DATA FOR THIS EXERCISE
<<<<

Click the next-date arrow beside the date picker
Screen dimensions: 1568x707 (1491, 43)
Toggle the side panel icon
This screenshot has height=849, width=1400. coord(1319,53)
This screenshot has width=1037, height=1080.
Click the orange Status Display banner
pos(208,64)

>>>>
<<<<

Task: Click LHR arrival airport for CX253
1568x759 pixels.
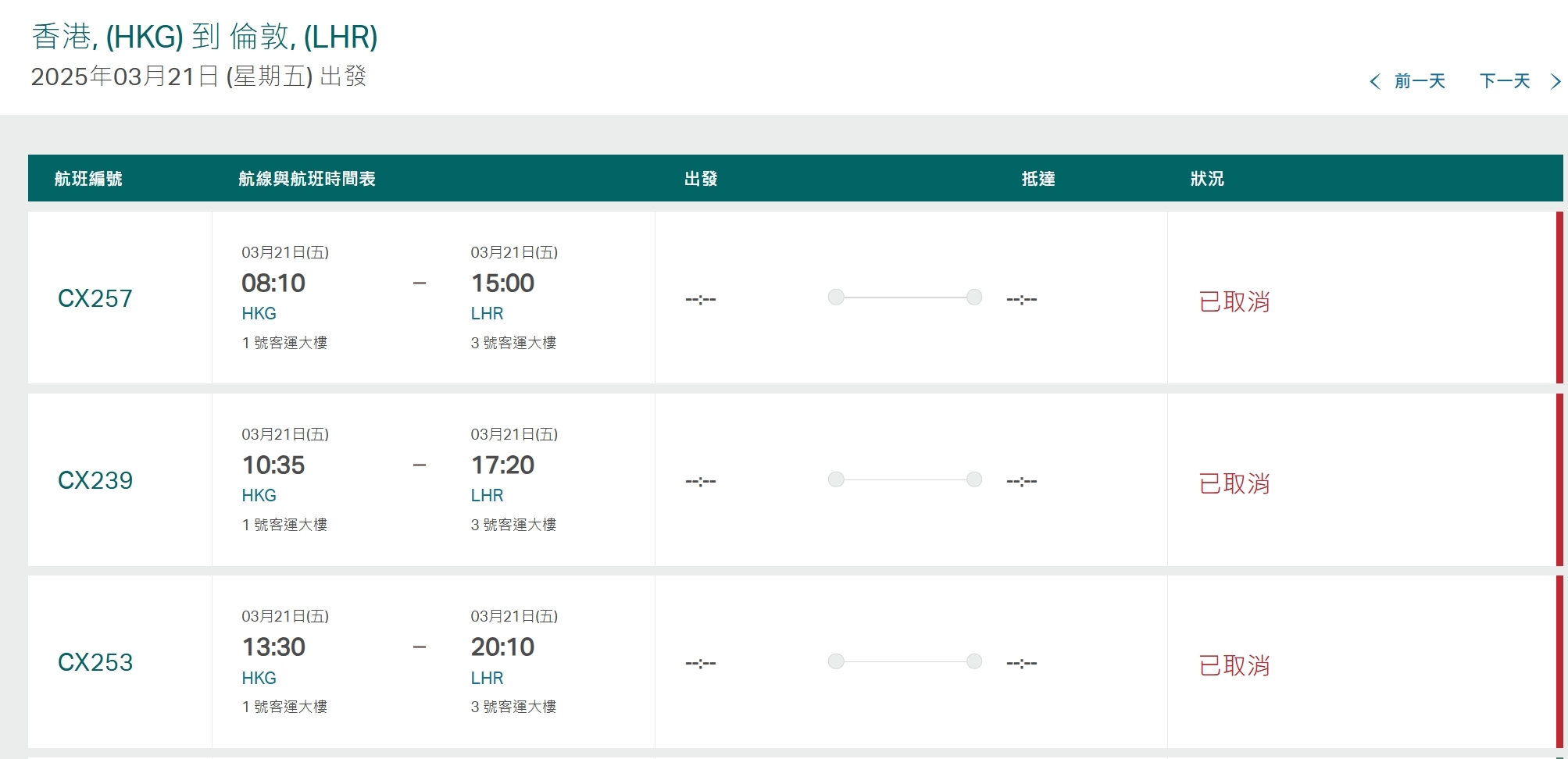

>>>>
<<<<

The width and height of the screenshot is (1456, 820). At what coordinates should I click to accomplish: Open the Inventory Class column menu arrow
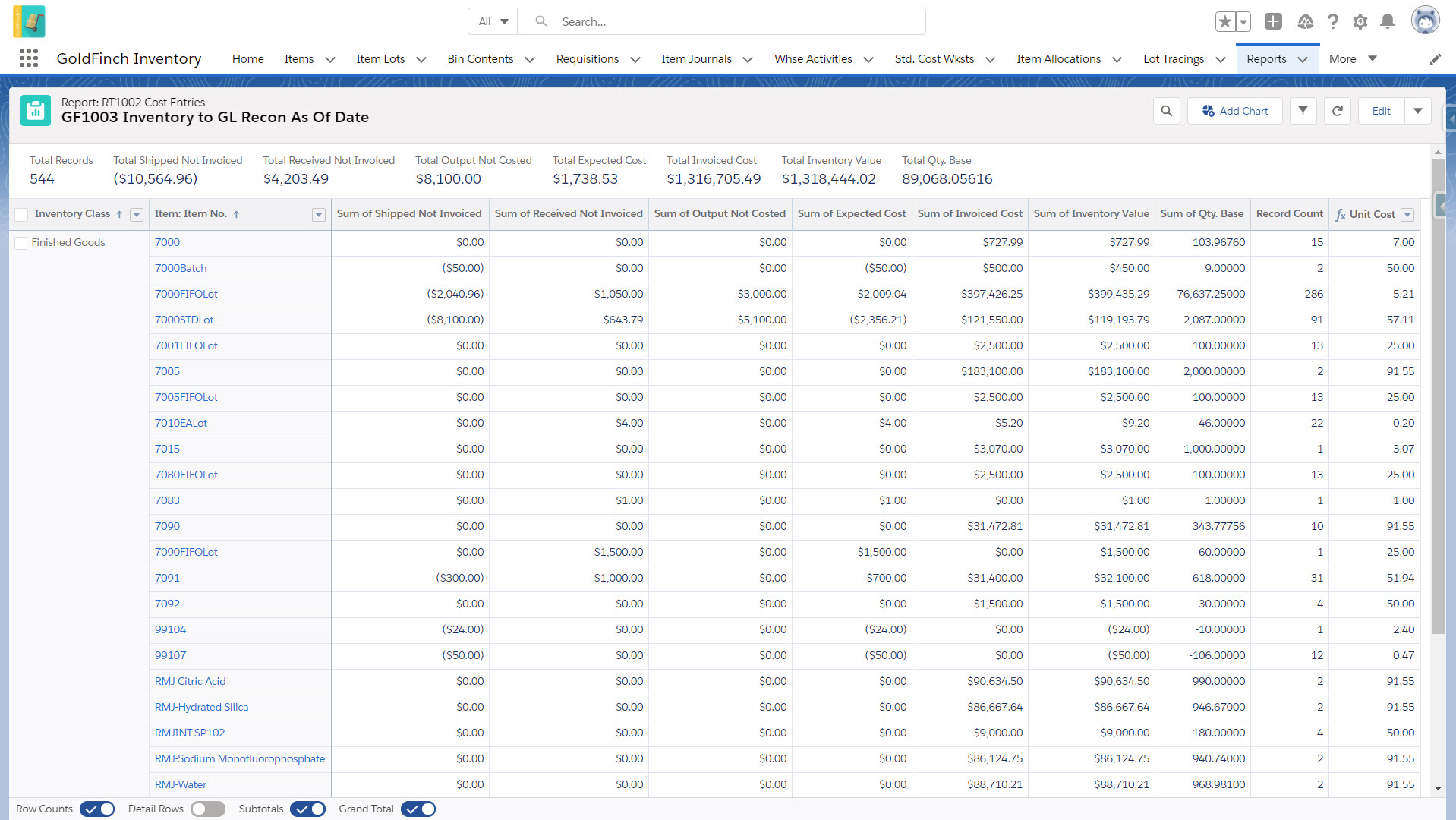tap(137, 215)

>>>>

WHAT THE TASK REQUIRES
Reproduce the lines from "Task: Click LHR arrival airport for CX253" through "1568x759 pixels.", swapping "arrival" for "departure" and leaving everything else as it is.

ANSWER TO THE PROBLEM
Task: Click LHR departure airport for CX253
1568x759 pixels.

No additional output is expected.